Below the gloomy sky of Tripoli’s Janzour neighbourhood, a woman steps out onto the terrace of her fifth-floor apartment and carefully hangs a damp collection of colourful laundry to catch the morning breeze. Across the street, barbed-wire walls block both her eyesight and the fresh air alike from falling upon the raggedy shirts and upside-down shoes hanging from the dirty walls inside Anjila detention centre, where more than a hundred refugees and migrants are locked within.
Outside, the team of MSF health workers that I have been with over the past six months arrives at the heavily guarded detention centre with medicine, supplementary food rations, and a carton full of notebooks. The day’s objective: attempt to treat both the physical ailments and the vital mental health needs of refugee and migrant detainees. These people suffer from a variety of cases which are all exacerbated by the poor and inhumane conditions of their detention, but some of the most obvious are increasing bouts of fear, anxiety, insomnia and depression.
Over the past month, the longstanding physical and mental health concerns for people in detention have worsened as violent clashes – the third bout in seven months – have erupted in Libya’s capital city. The fighting has endangered civilians across Tripoli’s metropolitan area and put over 3,000 trapped refugees and migrants at imminent risk of being killed or seriously injured as indiscriminate shelling, gunfire, and airstrikes surround the detention centres.
As we enter the premises of Anjila and begin to prepare for the work ahead of us, a large group of some 80 men are taken out of an overcrowded cell and ordered by the guards to sit on the ground in rows of ten. Many of them look barely alive. With blank stares and faces void of emotion, their attention settles reluctantly upon on a young woman standing before them in a white vest with a red logo. Balkees Mgadami, a 24-year-old Libyan translator, speaks up with a calm but commanding voice that defies her fragile appearance.
“Good morning everyone. We are Doctors Without Borders.”
Changing gracefully between Arabic, French, and English, my colleague explains that doctors, nurses, and mental health workers come to the centre every week to provide medical care. At the end of her introductory speech, she adds one easily overlooked but important point, “Today we will distribute notebooks and pens. If you have ideas, or drawings you want to make, that can help.”
It is a simple enough gesture, but one that makes a world of difference to people who have gone through so much and now have so little freedom. Many have experienced deeply traumatic episodes of torture while being held by human traffickers. Others have seen their loved ones drown before their eyes while trying to flee across the Mediterranean Sea, only to be intercepted and returned to Libya.
“People are overthinking, because they are kept in a place where they are doing almost nothing,” says Hisham Sofrani, MSF social worker. “From a mental health perspective, when you are blockaded in a new situation which is very hard, and you cannot see choices or options for you, you will keep flashing back to your past experiences, especially the negative ones.”
Mental stimulation through writing, drawing, and games of tic-tac-toe can be a therapeutic means to help people express themselves and deal with the dangerous circumstances they are confronted with on a daily basis.
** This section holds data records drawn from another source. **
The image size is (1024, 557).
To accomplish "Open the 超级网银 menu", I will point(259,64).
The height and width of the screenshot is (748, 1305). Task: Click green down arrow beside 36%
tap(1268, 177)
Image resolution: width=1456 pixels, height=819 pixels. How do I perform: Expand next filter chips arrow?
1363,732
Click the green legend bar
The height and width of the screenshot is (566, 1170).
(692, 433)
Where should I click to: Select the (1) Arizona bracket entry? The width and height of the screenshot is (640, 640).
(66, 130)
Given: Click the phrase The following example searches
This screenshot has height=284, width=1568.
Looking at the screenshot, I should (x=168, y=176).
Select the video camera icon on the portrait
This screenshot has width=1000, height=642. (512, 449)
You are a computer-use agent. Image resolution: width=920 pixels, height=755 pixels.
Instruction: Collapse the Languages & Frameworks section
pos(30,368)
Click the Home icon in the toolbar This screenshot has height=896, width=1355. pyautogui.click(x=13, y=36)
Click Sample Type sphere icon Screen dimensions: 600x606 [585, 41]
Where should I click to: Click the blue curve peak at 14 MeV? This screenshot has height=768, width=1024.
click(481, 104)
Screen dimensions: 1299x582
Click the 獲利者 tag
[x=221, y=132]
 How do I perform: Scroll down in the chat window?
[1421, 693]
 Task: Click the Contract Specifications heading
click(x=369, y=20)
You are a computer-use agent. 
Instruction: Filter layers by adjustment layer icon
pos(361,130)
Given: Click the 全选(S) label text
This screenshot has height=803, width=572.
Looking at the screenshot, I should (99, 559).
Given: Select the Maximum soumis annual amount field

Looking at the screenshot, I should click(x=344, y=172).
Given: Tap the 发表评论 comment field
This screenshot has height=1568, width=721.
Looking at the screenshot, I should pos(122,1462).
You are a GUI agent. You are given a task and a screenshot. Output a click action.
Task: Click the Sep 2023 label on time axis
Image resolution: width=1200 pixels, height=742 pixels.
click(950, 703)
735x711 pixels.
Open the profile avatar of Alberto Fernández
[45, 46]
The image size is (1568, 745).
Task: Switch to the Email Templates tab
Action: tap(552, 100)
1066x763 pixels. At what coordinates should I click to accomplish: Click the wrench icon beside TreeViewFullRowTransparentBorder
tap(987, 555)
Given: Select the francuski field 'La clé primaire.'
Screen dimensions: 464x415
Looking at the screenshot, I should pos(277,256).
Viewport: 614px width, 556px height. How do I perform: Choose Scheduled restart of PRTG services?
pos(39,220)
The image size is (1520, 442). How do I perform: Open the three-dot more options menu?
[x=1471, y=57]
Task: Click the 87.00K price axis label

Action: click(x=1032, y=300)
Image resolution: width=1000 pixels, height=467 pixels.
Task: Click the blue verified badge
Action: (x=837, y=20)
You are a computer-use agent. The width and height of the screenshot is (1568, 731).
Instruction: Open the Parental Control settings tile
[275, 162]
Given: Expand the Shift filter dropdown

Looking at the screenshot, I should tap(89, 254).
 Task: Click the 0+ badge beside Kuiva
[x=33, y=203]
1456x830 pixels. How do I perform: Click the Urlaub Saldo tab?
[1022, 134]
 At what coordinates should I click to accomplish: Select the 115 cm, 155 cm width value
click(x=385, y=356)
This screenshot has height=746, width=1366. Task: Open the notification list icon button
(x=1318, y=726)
It can also help build social fabric among people in detention who all have different nationalities, ethnicities, and experiences. In detention, it turns out that the pen may be mightier than the sword and the pill combined.
“We’re not saying they will be fine, but we are minimising the consequences of being detained. [We are trying to] empower people to show them the coping mechanisms, the activities they can do to survive,” says Sofrani. “The most important thing is to survive.”
While medics examine patients for illnesses including respiratory tract infections, acute watery diarrhoea, scabies and tuberculosis, a small group gathers on a collection of floor mats off to the far side of the centre, where a counsellor talks about stress. Together, they discuss what causes stress, how it links to other problems like insomnia, and ways they and their friends can cope with it. Standing up, the group takes long breaths in and out and performs simple physical exercises. The group is attentive and some even reveal a smile; they start to look alive.
Afterwards, as the day’s work in Anjila detention centre closes out, I watch uncomfortably as detainees are ordered back into their cell. In the end, people don’t just need a doctor, they need attention. They need to know that someone, somewhere, cares about them and treats them with the dignity they deserve.
Throughout Libya, an estimated 6,000 refugees and migrants are currently held in official, state-run detention centres operated by the Libyan Interior Ministry. Many fled their homes in distant countries searching for safer futures, only to realise that extortion, torture, sexual violence, exploitation and forced labour were new dangers that awaited them in Libya and throughout their journeys. Having committed no crime, these vulnerable people are now held indefinitely in conditions that generally fall well below international standards and are detrimental to both their physical and mental health.
Since fighting erupted on 4 April, MSF has pled for the international community to evacuate refugees and migrants trapped near the conflict areas to the only place where they’ll be safe – out of Libya. So far, only 455 people have been moved out of the country, while between 300 and 400 have been intercepted at sea, forcibly returned to Libya in violation of international law, and placed in the same dangerous conditions of detention.